Kadkol S S, Brody J R, Epstein J I, Kuhajda F P, Pasternack G R
Johns Hopkins University School of Medicine, Baltimore, Maryland.
Prostate. 1998 Feb 15;34(3):231-7. doi: 10.1002/(sici)1097-0045(19980215)34:3<231::aid-pros11>3.0.co;2-f.
pp32 is a differentiation-regulated nuclear phosphoprotein that is highly expressed in many cancers, but is restricted to self-renewing and long-lived normal cell populations. During murine embryogenesis, pp32 is expressed in primitive cell populations, diminishing as tissues terminally differentiate. Functionally, pp32 confers resistance to programmed cell death and, paradoxically, inhibits transformation mediated in vitro by a broad range of oncogenes, suggesting that pp32 is a multifunctional molecule with potentially complex activities in cancer.
We studied pp32 expression in prostatic adenocarcinomas and benign prostatic hyperplasia by in situ hybridization.

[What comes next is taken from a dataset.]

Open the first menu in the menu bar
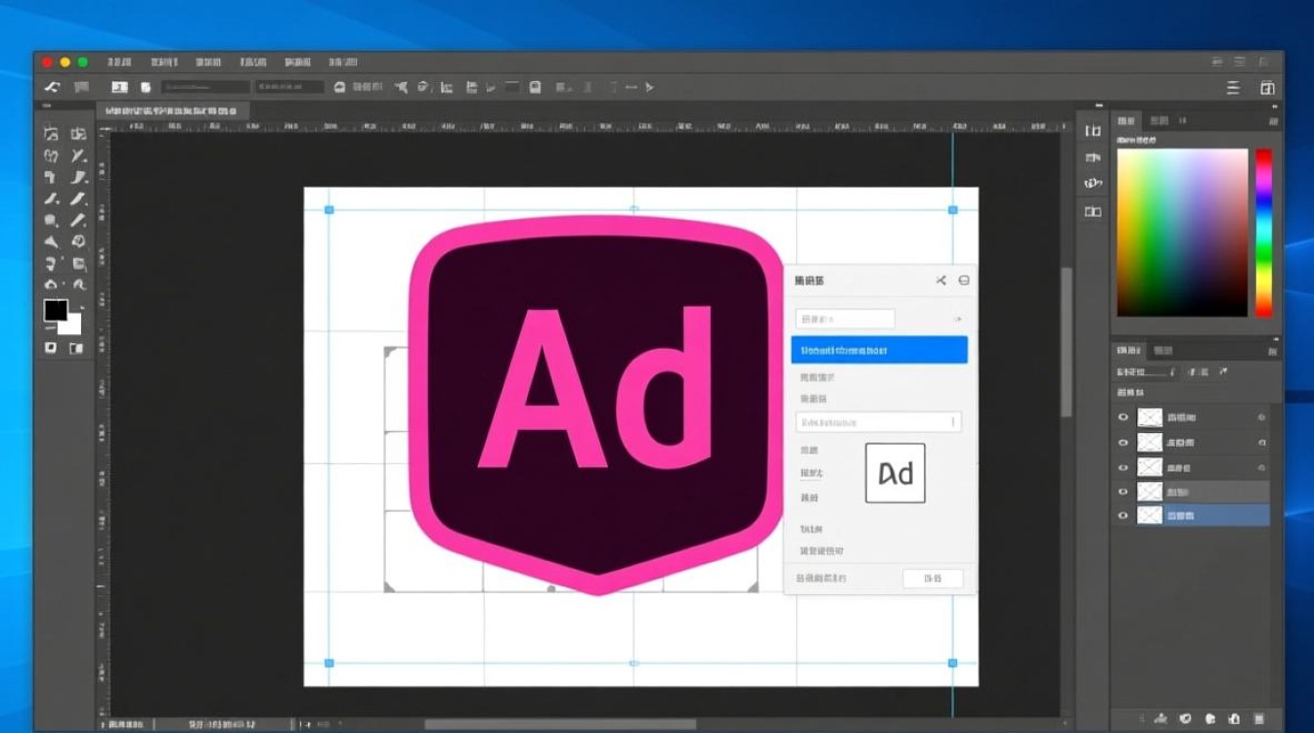1314x733 pixels. pos(119,62)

In benign prostatic tissues, moderate pp32 expression occurs only in the basal cells. This study found elevated pp32 expression in 98% (54/55) of prostatic adenocarcinomas of Gleason score > or = 5 (P < 0.0001).
These results suggest that pp32 may be diagnostically useful and may contribute mechanistically to prostate tumor development. In comparison to other molecular alterations, increased pp32 expression is one of the most frequent events in primary prostate cancer.
pp32是一种受分化调节的核磷蛋白,在许多癌症中高表达,但仅限于自我更新和长寿的正常细胞群体。在小鼠胚胎发育过程中,pp32在原始细胞群体中表达,随着组织终末分化而减少。在功能上,pp32赋予对程序性细胞死亡的抗性,并且矛盾的是,抑制多种癌基因在体外介导的转化,这表明pp32是一种在癌症中具有潜在复杂活性的多功能分子。
我们通过原位杂交研究了pp32在前列腺腺癌和良性前列腺增生中的表达。
在良性前列腺组织中,中等水平的pp32表达仅出现在基底细胞中。本研究发现,在Gleason评分≥5的前列腺腺癌中,98%(54/55)的病例pp32表达升高(P<0.0001)。
这些结果表明,pp32可能具有诊断价值,并可能在机制上促进前列腺肿瘤的发展。与其他分子改变相比,pp32表达增加是原发性前列腺癌中最常见的事件之一。